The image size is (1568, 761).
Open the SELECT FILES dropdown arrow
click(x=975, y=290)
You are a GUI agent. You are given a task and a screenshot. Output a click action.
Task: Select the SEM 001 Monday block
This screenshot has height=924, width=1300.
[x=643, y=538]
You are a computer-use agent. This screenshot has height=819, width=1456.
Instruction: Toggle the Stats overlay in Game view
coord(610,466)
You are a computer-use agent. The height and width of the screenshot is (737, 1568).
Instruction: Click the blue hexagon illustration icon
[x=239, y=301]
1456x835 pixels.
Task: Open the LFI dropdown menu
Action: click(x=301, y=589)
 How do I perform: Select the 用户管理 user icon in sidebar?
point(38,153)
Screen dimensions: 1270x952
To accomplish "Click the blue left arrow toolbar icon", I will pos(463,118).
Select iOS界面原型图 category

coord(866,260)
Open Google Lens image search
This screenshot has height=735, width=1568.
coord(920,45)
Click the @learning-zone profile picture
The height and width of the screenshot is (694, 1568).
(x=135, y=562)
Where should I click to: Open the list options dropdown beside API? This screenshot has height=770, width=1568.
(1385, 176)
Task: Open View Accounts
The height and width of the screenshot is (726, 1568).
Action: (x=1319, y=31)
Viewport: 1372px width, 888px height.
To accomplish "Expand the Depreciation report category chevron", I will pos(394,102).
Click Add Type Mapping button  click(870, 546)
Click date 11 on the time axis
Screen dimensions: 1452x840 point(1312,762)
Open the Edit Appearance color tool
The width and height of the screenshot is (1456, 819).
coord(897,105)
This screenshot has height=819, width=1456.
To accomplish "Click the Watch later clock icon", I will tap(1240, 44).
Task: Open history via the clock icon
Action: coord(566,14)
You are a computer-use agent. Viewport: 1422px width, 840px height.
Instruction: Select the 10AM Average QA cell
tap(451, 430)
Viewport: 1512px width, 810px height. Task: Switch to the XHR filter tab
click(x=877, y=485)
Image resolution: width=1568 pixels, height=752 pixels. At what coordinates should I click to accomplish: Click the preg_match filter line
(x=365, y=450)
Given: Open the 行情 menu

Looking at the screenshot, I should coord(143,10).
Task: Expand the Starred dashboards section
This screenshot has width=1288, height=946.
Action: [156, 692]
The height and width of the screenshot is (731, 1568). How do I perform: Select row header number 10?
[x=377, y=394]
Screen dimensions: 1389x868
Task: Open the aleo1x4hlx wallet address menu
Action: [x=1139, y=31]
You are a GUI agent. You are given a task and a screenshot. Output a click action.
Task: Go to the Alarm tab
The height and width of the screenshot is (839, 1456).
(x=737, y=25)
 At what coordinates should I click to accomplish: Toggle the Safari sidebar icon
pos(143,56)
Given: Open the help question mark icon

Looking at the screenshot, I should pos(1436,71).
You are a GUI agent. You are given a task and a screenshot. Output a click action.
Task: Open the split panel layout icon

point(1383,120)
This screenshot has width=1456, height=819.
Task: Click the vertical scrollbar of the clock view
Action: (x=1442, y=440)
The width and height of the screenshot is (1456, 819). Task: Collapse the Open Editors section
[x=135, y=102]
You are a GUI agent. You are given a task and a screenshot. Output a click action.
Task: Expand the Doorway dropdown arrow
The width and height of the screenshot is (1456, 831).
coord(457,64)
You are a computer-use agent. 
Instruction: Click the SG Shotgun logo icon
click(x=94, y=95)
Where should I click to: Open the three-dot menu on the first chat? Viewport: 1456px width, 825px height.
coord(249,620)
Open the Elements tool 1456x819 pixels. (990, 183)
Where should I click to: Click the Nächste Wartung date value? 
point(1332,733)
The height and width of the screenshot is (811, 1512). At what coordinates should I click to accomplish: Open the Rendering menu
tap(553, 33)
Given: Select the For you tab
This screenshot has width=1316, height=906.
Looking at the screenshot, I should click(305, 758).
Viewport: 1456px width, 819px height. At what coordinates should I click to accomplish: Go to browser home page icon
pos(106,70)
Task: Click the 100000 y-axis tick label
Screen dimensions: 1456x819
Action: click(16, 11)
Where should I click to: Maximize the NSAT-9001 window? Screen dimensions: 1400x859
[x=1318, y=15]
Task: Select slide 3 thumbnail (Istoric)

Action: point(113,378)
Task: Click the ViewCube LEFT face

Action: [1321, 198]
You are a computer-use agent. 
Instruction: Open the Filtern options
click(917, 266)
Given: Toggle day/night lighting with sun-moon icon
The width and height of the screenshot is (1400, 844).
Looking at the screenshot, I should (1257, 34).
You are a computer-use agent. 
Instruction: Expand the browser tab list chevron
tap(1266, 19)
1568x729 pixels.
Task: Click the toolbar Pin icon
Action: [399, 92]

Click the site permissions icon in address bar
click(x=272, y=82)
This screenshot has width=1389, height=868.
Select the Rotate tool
^^^^^^^^
Print exactly the lines above, between the one holding "Instruction: Click the blue" and the one holding "Task: Go to the Alarm tab", inclusive, and nothing besides.

Instruction: Click the blue hexagon illustration icon
[x=239, y=301]
1456x835 pixels.
Task: Open the LFI dropdown menu
Action: click(x=301, y=589)
 How do I perform: Select the 用户管理 user icon in sidebar?
point(38,153)
Screen dimensions: 1270x952
To accomplish "Click the blue left arrow toolbar icon", I will pos(463,118).
Select iOS界面原型图 category

coord(866,260)
Open Google Lens image search
This screenshot has height=735, width=1568.
coord(920,45)
Click the @learning-zone profile picture
The height and width of the screenshot is (694, 1568).
(x=135, y=562)
Where should I click to: Open the list options dropdown beside API? This screenshot has height=770, width=1568.
(1385, 176)
Task: Open View Accounts
The height and width of the screenshot is (726, 1568).
Action: (x=1319, y=31)
Viewport: 1372px width, 888px height.
To accomplish "Expand the Depreciation report category chevron", I will pos(394,102).
Click Add Type Mapping button  click(870, 546)
Click date 11 on the time axis
Screen dimensions: 1452x840 point(1312,762)
Open the Edit Appearance color tool
The width and height of the screenshot is (1456, 819).
coord(897,105)
This screenshot has height=819, width=1456.
To accomplish "Click the Watch later clock icon", I will tap(1240, 44).
Task: Open history via the clock icon
Action: coord(566,14)
You are a computer-use agent. Viewport: 1422px width, 840px height.
Instruction: Select the 10AM Average QA cell
tap(451, 430)
Viewport: 1512px width, 810px height. Task: Switch to the XHR filter tab
click(x=877, y=485)
Image resolution: width=1568 pixels, height=752 pixels. At what coordinates should I click to accomplish: Click the preg_match filter line
(x=365, y=450)
Given: Open the 行情 menu

Looking at the screenshot, I should coord(143,10).
Task: Expand the Starred dashboards section
This screenshot has width=1288, height=946.
Action: [156, 692]
The height and width of the screenshot is (731, 1568). How do I perform: Select row header number 10?
[x=377, y=394]
Screen dimensions: 1389x868
Task: Open the aleo1x4hlx wallet address menu
Action: [x=1139, y=31]
You are a GUI agent. You are given a task and a screenshot. Output a click action.
Task: Go to the Alarm tab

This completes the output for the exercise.